| EXERCISE INPUTS |
Content starts
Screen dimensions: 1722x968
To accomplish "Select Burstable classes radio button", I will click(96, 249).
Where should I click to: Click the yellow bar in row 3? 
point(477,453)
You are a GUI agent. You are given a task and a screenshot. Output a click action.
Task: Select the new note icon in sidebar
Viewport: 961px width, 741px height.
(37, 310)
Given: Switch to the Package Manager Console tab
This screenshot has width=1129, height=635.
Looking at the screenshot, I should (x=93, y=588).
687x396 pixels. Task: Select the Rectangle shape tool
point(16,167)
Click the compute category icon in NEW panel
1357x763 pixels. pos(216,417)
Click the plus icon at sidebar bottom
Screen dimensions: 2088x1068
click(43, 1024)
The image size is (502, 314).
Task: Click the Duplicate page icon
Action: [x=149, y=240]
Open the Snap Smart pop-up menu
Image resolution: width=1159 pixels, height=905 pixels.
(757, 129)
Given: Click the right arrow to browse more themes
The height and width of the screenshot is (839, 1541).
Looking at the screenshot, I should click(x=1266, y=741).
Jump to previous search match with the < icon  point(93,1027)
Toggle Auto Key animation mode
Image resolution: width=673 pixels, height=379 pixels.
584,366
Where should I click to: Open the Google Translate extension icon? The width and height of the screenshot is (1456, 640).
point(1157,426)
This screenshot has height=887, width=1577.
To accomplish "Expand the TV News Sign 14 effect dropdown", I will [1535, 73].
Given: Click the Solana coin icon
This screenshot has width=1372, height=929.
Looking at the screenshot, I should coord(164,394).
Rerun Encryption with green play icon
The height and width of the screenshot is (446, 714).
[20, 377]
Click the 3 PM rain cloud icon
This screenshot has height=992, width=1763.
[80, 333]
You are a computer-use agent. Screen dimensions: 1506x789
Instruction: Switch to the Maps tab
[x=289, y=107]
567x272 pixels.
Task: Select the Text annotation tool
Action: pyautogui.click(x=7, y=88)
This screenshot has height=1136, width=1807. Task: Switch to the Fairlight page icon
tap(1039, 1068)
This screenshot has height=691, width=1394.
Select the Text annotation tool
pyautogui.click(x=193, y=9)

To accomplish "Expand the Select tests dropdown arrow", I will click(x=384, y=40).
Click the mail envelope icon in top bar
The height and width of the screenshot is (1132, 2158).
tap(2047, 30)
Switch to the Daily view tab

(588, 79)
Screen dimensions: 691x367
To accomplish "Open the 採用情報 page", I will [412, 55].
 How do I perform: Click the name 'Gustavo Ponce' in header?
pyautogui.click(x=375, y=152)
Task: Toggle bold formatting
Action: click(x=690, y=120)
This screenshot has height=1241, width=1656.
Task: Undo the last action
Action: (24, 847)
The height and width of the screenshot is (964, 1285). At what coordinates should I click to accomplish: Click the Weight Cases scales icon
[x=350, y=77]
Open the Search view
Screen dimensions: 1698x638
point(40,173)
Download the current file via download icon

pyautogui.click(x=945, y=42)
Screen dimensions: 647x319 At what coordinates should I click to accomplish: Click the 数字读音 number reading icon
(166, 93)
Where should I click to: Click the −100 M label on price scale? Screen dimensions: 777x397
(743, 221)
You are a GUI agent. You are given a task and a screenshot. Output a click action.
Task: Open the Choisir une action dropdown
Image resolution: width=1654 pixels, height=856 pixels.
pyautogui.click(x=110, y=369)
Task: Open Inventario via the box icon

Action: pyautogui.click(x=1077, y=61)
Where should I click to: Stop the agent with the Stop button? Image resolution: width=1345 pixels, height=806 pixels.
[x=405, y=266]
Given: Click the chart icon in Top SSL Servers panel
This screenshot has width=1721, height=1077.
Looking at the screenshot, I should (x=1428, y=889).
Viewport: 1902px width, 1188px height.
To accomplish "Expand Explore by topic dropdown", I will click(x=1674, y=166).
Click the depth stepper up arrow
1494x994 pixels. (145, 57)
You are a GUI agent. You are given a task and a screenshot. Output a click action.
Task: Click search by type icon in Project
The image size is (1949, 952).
Content ends
| WHAT THE EXERCISE ASKS |
The lines above starting at the one that contains "Task: Open the Choisir une action dropdown" and ending at the one that contains "Given: Click the chart" must be transcribed exactly, and no other lines may appear.

| RESULT |
Task: Open the Choisir une action dropdown
Image resolution: width=1654 pixels, height=856 pixels.
pyautogui.click(x=110, y=369)
Task: Open Inventario via the box icon

Action: pyautogui.click(x=1077, y=61)
Where should I click to: Stop the agent with the Stop button? Image resolution: width=1345 pixels, height=806 pixels.
[x=405, y=266]
Given: Click the chart icon in Top SSL Servers panel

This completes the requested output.